Evidente que “Emparedado”, como tantas outras prosas do autor, é atravessado por elementos típicos dos “poèmes en prose” simbolistas, conforme explorado por Luiz Silva (1999) e Marie-Hélène Catherine Torres (1988), mas o que o move, fundamentalmente, é um desejo ensaístico, de um pensar lúcido, configurando-se uma espécie de poema-ensaio. Como tal, procura explicitar uma verdade, mas poeticamente, à maneira dos românticos alemães, sem negar o lugar de poeta do seu autor, o que torna essa verdade ainda mais candente, mais intensa. “Emparedado” não é apenas enunciado (algo resultante, por isso mesmo, de um processo de enunciação), mas também a enunciação em si, logrando aproximar, portanto, passado e presente de uma mesma situação discursiva. Lendo-o, pode-se perceber, num mesmo movimento, o que levou a obra a ser e o que ela já está sendo exatamente porque passado perfeito e presente progressivo estão localizados num mesmo espaço, num mesmo corpo, num mesmo suporte, portanto. Dir-se-ia que o que garante a unidade da obra é justamente o fato de seus tempos diferentes remeterem a um espaço comum, de suas ocorrências convergirem em direção a uma mesma instância, qual seja: a da letra, a da matéria, a do desvio.

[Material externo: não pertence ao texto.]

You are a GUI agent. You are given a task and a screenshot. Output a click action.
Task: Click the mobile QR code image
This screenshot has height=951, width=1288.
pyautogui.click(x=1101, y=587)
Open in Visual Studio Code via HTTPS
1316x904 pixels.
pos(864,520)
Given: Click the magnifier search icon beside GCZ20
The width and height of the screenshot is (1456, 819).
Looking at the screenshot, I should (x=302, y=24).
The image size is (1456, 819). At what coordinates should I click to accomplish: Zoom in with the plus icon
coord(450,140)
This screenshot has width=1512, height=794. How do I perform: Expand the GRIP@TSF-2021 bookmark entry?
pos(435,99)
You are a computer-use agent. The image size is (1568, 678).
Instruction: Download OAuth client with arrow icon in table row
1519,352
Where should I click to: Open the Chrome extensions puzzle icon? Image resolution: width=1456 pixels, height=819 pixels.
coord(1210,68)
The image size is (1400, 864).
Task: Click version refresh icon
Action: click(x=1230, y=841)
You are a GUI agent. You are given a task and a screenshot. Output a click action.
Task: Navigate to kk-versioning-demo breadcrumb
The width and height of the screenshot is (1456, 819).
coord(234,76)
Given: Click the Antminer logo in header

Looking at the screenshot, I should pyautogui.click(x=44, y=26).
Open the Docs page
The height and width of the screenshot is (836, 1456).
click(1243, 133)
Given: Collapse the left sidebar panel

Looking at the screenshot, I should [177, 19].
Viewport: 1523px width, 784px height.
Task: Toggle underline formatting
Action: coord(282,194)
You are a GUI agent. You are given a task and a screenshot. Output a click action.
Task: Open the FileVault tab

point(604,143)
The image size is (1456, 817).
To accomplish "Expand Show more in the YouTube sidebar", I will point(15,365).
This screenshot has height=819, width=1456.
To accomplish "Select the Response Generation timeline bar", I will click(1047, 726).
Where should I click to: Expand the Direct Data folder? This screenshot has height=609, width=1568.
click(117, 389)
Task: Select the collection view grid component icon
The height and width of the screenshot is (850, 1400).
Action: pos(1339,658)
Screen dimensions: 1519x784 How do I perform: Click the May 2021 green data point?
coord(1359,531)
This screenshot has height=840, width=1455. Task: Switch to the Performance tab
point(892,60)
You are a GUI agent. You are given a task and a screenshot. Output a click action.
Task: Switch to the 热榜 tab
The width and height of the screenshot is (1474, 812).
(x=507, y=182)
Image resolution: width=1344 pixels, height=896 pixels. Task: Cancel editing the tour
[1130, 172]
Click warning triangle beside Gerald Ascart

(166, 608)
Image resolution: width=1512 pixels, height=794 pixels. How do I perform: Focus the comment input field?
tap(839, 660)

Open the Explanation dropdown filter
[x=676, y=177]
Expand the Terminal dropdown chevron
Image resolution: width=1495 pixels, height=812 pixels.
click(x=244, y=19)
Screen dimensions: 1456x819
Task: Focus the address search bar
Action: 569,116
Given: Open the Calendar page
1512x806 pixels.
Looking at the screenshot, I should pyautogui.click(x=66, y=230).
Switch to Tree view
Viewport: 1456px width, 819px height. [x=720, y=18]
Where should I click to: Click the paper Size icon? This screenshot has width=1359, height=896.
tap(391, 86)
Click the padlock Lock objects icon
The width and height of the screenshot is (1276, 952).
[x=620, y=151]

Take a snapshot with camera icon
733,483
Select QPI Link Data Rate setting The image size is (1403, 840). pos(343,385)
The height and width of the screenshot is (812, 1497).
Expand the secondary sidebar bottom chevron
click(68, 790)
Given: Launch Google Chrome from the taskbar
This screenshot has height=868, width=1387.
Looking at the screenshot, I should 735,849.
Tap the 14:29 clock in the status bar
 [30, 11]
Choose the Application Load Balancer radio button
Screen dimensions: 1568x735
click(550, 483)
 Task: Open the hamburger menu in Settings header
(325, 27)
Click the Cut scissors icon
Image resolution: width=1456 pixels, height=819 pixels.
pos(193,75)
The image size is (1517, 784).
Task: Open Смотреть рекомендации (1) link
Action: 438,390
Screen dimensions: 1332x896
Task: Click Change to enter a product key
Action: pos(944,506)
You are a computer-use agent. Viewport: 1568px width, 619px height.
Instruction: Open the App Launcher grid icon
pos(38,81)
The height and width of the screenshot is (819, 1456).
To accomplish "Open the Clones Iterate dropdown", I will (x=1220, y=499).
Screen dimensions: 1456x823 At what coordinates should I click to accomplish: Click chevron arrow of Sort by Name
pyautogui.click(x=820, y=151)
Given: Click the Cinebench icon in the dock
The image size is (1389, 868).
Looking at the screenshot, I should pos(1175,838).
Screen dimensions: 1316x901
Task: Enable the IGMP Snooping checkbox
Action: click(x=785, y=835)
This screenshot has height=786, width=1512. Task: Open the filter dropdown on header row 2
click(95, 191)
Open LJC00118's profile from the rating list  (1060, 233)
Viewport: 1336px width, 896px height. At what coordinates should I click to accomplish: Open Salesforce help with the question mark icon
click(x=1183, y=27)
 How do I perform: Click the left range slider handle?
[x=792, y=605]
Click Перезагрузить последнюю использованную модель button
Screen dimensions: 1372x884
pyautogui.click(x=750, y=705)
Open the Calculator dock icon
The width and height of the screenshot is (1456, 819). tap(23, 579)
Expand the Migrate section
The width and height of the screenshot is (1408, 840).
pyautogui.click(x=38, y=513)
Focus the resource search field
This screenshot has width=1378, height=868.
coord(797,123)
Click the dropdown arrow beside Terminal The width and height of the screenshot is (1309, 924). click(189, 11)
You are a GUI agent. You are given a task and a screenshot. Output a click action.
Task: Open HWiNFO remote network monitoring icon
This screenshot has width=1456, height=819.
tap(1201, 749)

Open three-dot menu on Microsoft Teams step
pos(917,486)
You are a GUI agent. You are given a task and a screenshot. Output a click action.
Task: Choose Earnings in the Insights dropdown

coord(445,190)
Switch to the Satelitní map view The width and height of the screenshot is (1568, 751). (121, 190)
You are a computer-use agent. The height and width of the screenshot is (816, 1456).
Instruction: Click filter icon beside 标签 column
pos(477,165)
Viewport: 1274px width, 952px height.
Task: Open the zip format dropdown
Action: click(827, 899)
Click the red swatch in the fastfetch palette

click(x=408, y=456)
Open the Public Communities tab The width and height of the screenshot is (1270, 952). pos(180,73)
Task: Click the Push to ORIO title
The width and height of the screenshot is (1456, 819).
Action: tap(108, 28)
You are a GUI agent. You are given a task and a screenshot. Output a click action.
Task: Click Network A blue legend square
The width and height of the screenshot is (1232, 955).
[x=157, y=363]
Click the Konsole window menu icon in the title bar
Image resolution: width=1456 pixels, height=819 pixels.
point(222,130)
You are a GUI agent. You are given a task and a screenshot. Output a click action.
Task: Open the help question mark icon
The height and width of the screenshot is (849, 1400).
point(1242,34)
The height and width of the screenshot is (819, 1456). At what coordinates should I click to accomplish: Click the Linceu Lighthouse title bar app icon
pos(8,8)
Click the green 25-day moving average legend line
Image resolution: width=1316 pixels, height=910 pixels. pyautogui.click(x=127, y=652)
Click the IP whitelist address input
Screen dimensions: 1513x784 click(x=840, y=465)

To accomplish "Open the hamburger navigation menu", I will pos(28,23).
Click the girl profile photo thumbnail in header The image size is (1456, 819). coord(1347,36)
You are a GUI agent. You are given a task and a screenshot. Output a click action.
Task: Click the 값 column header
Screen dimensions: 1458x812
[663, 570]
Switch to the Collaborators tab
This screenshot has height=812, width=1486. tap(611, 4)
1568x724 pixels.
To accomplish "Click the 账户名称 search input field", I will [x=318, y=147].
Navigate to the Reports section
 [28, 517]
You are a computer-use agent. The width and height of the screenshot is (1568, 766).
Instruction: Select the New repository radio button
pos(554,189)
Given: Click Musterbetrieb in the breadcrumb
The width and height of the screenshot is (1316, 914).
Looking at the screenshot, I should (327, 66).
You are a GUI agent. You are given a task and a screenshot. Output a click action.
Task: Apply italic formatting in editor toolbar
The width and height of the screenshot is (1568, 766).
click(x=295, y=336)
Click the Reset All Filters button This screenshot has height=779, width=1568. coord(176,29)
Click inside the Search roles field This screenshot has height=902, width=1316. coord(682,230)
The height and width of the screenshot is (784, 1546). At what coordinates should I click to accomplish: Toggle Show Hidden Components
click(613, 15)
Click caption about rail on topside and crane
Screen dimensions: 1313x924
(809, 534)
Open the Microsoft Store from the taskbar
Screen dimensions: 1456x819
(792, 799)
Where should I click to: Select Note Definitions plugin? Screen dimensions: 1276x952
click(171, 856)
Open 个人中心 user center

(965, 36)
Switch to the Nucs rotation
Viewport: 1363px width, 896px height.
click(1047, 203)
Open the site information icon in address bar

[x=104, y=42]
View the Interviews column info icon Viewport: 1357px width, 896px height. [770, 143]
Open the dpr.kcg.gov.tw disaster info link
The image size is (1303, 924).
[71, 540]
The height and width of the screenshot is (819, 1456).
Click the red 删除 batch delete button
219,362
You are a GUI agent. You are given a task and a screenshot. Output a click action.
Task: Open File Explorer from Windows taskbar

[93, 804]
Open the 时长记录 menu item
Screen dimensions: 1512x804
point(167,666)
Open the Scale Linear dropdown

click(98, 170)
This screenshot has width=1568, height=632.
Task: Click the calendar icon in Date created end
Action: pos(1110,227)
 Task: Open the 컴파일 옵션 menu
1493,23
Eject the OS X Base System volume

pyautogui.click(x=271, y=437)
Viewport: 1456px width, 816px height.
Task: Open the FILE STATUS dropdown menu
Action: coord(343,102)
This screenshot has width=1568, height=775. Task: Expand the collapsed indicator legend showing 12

Com “Emparedado”, vemos que essa convergência não corresponderia a uma pensada estratégia discursiva, a algo efetivado em função de um desejo de Cruz e Souza ele mesmo, mas antes a uma fatalidade cognitiva, digamos, a algo que se impõe ao processo de conhecer como que a demarcar o limite mesmo de um conhecimento e, por conseguinte, de um dizer. Noutros termos, não é por um mero desejo de coerência temática que a obra sousiana, a despeito de inevitáveis metamorfoses ao longo da trajetória do autor, converge em direção à letra, naquele sentido de Lei tensionado por Agostinho de Hipona (1998), mas porque, de fato, não há outra alternativa. Tudo se passa como se, atingindo um determinado estágio do processo de conhecer, o sujeito da cena de conhecimento se visse obrigado a retroceder por ali já estar experienciando, com a consciência possível, uma situação de revel, desobedecendo a lei, a letra, o código, enfim, o contrato sociocultural. Ali onde o sujeito efetivaria, finalmente, o conhecimento e consequente enunciação daquilo que deseja, erguem-se as paredes, soa a voz da letra, conferindo a esta um claro estatuto de negação:


Não! Não! Não! Não transporás os pórticos milenários da vasta edificação do Mundo, porque atrás de ti e adiante de ti não sei quantas gerações foram acumulando, acumulando pedra sobre pedra, pedra sobre pedra, que para aí estás agora o verdadeiro emparedado de uma raça.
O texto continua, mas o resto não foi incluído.